If games are causing you to not eat properly, not to get to school or college, or to opt out of family life, you should consider whether things are out of balance. A good step is to have a variety of activities in your life, as well as a variety of different video games to play.
Most video games are products designed to make money. To get good value from them we need to make informed choices about the games and game items we buy.
Look back at your spending pattern in bank balances or online game stores. Are you still using the games and items you purchased and do they still seem like good value today? This can inform your future purchasing choices.
Look closely at items you buy “blind” and then discover their rarity after purchase. These “loot boxes” can encourage repeat spending to get the item you want. If that’s the case, was it still good value for you?
It’s still up for scientific debate whether playing a violent video game makes someone more violent in real life. But either way, it’s important to understand how violent media makes us feel. If you’re frustrated after playing or find yourself getting angry when you lose, take time out to process those emotions.
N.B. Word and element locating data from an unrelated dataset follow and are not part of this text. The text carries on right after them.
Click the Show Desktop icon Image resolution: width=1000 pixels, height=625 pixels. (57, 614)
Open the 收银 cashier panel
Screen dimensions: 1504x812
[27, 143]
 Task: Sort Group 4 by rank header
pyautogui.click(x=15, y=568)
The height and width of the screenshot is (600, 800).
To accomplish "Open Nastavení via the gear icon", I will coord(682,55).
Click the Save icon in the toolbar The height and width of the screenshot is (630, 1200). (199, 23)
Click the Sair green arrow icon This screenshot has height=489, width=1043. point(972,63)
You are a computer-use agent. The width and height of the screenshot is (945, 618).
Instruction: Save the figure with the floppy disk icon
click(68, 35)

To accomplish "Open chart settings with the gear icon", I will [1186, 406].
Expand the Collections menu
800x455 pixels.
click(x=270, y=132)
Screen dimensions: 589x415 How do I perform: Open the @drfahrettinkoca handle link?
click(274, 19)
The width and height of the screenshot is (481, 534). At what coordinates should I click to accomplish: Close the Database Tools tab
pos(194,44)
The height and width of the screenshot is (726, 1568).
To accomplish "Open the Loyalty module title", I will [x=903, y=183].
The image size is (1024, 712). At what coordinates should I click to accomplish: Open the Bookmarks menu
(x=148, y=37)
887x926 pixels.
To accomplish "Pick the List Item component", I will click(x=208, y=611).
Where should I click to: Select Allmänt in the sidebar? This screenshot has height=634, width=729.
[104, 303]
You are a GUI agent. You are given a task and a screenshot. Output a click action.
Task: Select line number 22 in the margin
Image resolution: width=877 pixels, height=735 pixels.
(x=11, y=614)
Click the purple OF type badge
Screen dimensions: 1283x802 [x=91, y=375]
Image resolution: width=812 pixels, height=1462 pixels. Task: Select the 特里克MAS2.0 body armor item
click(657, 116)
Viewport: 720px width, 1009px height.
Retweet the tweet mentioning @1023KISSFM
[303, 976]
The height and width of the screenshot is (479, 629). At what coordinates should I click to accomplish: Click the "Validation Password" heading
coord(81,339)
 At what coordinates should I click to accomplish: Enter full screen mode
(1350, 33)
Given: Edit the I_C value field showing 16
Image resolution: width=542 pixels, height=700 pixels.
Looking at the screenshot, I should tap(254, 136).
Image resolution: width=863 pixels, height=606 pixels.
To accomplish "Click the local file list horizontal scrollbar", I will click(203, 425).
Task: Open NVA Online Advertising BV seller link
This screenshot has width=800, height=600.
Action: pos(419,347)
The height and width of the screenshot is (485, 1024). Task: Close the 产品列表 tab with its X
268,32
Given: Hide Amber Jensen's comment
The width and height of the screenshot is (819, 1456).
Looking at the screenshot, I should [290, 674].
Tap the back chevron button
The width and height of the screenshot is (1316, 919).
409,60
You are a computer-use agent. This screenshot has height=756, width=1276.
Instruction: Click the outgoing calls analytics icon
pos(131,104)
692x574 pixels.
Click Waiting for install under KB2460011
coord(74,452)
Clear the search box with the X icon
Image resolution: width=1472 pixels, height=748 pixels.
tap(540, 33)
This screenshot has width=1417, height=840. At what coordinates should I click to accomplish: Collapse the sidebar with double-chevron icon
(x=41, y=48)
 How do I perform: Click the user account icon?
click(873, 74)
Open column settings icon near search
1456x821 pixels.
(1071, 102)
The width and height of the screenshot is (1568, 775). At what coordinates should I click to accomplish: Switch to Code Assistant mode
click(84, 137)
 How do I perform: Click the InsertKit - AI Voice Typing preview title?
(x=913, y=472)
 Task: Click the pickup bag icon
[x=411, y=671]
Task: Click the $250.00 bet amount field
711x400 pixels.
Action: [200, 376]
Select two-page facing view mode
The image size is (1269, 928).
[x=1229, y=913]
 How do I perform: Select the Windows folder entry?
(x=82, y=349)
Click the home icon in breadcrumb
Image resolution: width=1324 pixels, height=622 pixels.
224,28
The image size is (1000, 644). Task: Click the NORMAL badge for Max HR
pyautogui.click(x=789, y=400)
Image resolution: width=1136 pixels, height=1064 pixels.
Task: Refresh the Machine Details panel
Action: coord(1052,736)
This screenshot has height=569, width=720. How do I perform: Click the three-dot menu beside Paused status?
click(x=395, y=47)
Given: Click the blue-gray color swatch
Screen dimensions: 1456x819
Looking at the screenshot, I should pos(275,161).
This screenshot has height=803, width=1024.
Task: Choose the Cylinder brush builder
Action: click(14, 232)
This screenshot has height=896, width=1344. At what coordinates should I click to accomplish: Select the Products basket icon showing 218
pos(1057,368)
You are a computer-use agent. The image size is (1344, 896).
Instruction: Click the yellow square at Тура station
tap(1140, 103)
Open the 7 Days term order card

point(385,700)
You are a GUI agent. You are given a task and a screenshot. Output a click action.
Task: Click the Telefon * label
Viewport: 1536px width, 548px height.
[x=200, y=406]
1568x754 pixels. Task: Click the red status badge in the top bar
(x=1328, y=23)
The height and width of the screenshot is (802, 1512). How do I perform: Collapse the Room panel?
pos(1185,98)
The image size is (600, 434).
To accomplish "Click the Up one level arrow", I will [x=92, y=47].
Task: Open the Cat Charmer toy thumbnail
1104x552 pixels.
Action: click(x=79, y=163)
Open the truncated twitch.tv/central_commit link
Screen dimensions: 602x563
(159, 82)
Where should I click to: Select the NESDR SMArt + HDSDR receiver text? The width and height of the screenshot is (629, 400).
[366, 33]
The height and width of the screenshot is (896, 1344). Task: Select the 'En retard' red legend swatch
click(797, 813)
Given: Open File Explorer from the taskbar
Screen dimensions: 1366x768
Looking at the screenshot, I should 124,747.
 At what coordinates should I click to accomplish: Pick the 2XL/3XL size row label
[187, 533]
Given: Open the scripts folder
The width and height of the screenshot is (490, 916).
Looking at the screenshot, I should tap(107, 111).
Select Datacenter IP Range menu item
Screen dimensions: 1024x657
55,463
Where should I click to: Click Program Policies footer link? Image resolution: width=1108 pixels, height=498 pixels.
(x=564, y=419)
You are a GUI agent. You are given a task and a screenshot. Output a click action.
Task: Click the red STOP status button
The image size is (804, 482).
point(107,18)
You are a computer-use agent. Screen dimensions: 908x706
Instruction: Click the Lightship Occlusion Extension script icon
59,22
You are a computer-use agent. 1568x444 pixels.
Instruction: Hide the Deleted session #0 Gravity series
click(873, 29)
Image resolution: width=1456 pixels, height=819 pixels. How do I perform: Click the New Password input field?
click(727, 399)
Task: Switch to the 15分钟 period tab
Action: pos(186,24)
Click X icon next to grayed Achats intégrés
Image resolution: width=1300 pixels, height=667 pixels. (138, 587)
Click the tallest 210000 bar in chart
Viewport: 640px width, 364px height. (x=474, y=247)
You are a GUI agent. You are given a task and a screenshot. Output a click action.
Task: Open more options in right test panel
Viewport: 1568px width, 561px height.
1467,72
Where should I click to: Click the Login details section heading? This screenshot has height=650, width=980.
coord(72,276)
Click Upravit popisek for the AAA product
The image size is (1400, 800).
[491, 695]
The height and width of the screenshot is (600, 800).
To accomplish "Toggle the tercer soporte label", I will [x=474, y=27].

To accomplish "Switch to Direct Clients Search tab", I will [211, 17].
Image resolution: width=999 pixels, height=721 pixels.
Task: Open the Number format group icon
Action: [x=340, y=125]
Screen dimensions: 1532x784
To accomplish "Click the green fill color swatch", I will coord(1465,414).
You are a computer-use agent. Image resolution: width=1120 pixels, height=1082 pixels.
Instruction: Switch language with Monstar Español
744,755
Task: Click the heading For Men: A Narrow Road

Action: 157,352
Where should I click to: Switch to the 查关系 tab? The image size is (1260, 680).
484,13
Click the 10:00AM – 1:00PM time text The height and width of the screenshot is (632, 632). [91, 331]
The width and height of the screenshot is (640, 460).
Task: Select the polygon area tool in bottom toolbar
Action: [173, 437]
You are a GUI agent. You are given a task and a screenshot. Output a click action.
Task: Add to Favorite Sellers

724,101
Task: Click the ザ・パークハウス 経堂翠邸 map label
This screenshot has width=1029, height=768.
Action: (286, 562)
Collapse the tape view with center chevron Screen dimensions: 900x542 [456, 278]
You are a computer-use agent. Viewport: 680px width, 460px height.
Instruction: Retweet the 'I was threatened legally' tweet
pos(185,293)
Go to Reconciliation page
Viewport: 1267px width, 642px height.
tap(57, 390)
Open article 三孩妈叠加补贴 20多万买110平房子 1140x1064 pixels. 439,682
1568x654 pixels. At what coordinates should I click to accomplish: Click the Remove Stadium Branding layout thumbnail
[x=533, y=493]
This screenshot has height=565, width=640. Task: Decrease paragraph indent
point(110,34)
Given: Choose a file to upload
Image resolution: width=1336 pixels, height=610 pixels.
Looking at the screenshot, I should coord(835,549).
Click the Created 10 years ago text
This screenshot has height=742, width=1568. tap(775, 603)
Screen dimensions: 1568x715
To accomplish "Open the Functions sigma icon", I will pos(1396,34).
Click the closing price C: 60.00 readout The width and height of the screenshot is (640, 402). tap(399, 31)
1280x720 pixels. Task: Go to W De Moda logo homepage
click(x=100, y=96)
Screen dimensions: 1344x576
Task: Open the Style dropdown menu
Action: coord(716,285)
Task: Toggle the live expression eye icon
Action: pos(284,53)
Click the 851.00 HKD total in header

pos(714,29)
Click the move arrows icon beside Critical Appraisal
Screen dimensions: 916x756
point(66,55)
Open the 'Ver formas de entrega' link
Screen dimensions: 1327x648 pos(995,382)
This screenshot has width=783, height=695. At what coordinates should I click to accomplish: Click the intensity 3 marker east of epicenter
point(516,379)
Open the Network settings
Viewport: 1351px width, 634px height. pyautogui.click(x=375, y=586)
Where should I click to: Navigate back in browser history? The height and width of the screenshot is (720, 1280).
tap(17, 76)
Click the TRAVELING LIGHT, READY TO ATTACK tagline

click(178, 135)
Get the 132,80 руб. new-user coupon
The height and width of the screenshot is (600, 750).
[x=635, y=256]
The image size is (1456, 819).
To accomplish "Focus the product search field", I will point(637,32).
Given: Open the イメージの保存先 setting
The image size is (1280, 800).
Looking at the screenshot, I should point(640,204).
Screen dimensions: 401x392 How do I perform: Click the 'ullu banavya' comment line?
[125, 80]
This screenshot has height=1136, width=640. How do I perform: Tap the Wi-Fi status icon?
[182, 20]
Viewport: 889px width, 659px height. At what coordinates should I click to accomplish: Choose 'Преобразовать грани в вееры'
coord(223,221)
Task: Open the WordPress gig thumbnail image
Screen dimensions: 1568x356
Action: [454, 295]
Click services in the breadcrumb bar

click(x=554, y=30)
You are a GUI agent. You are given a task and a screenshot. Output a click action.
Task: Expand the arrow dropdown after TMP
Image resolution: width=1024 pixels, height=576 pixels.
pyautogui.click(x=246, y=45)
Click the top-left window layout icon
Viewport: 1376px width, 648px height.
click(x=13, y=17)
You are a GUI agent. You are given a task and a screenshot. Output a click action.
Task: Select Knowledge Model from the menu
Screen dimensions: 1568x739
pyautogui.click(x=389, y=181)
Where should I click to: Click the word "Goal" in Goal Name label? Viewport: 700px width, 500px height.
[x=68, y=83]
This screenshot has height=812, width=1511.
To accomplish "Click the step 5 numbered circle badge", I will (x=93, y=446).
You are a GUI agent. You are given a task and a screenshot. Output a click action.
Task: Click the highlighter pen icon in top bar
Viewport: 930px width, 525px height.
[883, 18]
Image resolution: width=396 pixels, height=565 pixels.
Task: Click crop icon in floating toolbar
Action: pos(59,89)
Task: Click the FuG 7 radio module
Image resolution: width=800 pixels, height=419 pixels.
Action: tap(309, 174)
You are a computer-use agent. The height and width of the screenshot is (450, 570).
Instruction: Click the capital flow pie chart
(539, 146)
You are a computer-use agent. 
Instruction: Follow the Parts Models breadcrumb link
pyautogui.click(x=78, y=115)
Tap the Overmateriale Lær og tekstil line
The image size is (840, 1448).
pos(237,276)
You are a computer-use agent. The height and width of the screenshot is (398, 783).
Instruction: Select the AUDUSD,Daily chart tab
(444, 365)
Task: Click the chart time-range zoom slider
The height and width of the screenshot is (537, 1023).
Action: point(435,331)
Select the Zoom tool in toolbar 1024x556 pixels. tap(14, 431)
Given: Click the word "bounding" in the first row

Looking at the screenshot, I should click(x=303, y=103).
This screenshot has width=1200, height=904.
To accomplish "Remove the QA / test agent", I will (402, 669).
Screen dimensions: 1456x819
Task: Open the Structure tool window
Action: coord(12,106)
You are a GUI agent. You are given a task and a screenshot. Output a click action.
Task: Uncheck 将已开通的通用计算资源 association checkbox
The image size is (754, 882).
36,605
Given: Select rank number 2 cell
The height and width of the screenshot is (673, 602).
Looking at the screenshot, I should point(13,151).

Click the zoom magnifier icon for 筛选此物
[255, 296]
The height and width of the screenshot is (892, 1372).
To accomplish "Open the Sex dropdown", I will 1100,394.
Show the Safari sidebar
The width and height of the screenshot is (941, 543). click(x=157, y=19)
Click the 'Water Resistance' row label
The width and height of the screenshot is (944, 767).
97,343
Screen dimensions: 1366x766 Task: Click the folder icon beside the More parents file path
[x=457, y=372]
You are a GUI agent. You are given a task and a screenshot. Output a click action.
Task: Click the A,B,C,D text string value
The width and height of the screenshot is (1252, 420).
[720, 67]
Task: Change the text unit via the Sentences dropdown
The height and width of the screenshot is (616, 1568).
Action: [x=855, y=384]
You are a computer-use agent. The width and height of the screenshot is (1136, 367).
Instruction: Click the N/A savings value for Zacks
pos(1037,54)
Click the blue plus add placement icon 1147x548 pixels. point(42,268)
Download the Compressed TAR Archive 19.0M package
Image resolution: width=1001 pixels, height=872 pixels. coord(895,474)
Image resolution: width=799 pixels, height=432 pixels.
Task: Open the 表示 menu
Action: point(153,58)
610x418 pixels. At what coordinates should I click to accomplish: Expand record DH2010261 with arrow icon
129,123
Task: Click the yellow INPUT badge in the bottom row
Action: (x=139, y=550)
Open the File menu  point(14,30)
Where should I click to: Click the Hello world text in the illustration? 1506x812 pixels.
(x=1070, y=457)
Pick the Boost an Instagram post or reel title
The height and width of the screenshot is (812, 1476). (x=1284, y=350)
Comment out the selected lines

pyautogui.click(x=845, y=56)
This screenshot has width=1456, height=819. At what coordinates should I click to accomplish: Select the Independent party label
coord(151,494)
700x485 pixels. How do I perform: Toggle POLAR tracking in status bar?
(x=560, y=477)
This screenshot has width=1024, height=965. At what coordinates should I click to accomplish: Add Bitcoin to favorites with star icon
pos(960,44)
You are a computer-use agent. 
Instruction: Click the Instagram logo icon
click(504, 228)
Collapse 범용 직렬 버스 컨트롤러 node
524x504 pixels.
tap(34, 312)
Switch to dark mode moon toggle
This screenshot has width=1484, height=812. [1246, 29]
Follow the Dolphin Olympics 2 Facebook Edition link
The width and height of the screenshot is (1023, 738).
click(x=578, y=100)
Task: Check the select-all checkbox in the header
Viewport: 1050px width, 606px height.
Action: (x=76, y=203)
If you think you are sensitive to violence, maybe avoid violent games altogether. Some of the best and most popular games are rated with minor or no violence. The PEGI app lets you look up the PEGI age ratings for every game.
One of the best aspects of video games is that you can play with other people. However, groups don’t always act in the best interest of everyone involved. It’s possible to encounter hurtful language, prejudice, bullying, swearing, and other things that can be upsetting.
If you are in a situation you feel uncomfortable with, it’s important to talk to someone you trust about this. They will be able to offer you support. The majority of games have a reporting mechanism for misconduct so you don’t have to put up with any level of abuse or inappropriate contact.
Be ambitious and adventurous in the games you play. Have a varied diet of different games. Talk to your friends and family about it so they can appreciate and understand your passion for gaming. Maybe even move your gaming into shared family spaces so they can see you play and maybe join in the action.
As Chris O’Shea, a video game developer, says, “Find game genres that family and friends would like to play. This can be a great way to bond over a shared experience and to have a more open conversation around screen time.”
Where to find support
If you have been affected by anything in this article, visit Childline for more information about staying safe when online gaming.
It is always good to speak to someone you trust about the issues you might be facing, no matter how big or small. Although it can be hard talking about mental health and physical health issues, remember this is something that affects us all. If you are experiencing difficulties, don’t feel ashamed or different, and don’t feel you have to hide away from it. Speaking to your GP or health professional can put you in contact with the right people who can help, and the support can be life changing.